The new SoC will feature the second generation of Intel's Tri-Gate transistor architecture, a three-dimensional design first introduced in 2011 that is aimed at improving the chip's performance while keeping a lid on power consumption. It's Intel's version of the FinFET 3D transistor design that other chip makers, including Taiwan Semiconductor Manufacturing Corp. (TSMC), Globalfoundries and Samsung, are working on. Natarajan said that while those other companies are still working to get their first-generation technology completed, Intel is about to launch its second-generation Tri-Gate architecture.
In the latest Tri-Gate technology, Intel reduced the distance between the elements, while also making the "fins" on the architecture thinner and taller than those in the 22nm Haswell chips, reducing the number of fins needed. This helped improve the density and lower the power of Broadwell.
The combination of the 14nm design and new Tri-Gate technology means greater SRAM (static random access memory), and the new transistors offer greater performance and less power leakage than previous generations, Natarajan said. The 14nm architecture also is helping reduce the cost-per-transistor, which he said is "a key trend for Moore's Law."

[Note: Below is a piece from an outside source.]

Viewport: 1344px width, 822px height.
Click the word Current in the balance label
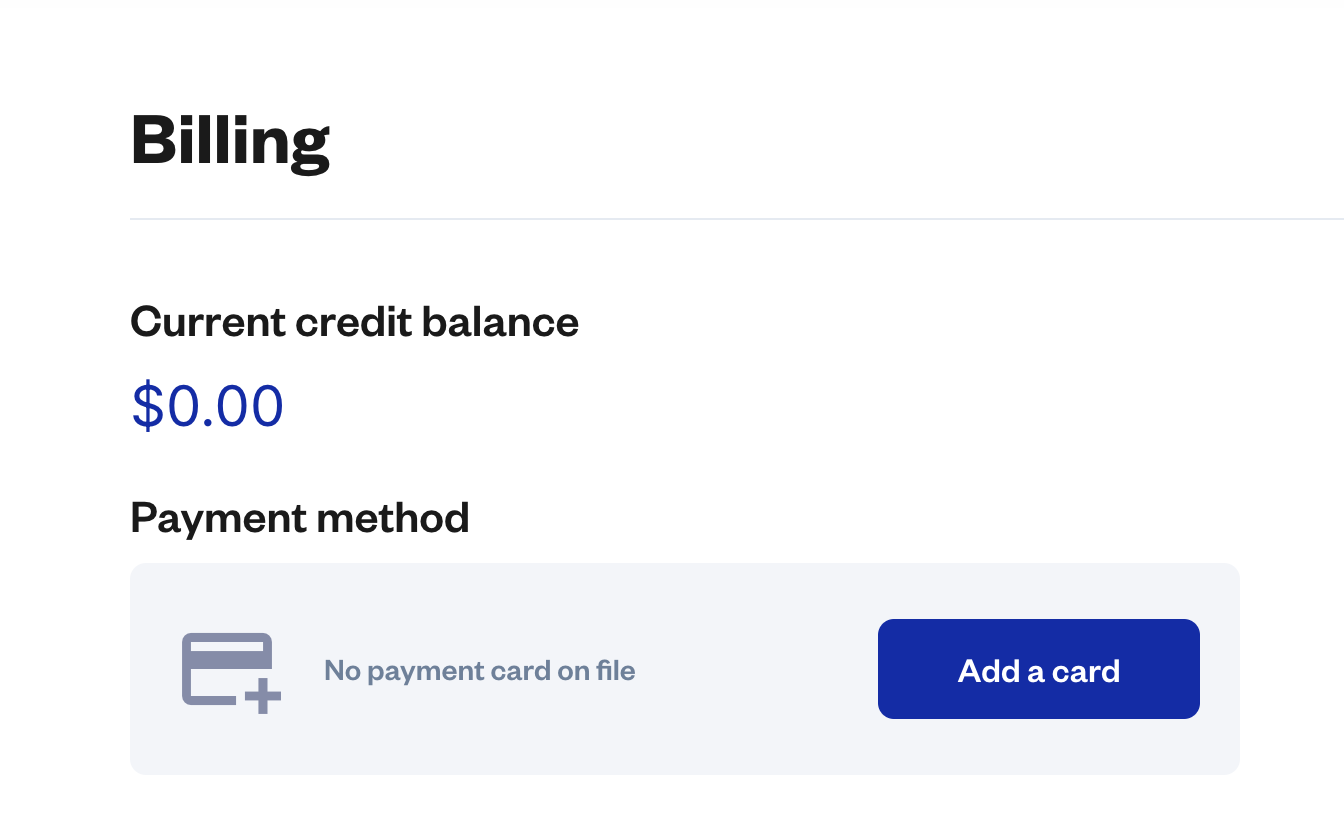pyautogui.click(x=208, y=322)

Getting Broadwell to meet the challenge of fanless designs—with thickness of 8mm to 10mm and a 10.1-inch display—required developing an SoC that consume 3 to 5 watts of power. Through optimizations in the 14nm design—in such areas as capacitance, minimum operating voltage and low-voltage transistor performance—Intel was able to deliver twice the power reduction than simply reducing the scale of the chip would bring.
In addition, the second generation of Intel's Fully Integrated Voltage Regulator (FIVR) and the movement of the 3DL Modules from the SoC's package substrate to underneath the die improved power delivery in the chip, while Intel also brought enhanced power management features—including enhanced Turbo Boost—improved energy efficiency and performance, according to Jourdan.
In the Converged Core, some of the improvements over Haswell include a larger out-of-order scheduler, a faster floating-point multiplier, faster virtualization round trips and performance features that were designed with a performance to power ratio of 2:1, all of which add up to greater performance and improved energy efficiency.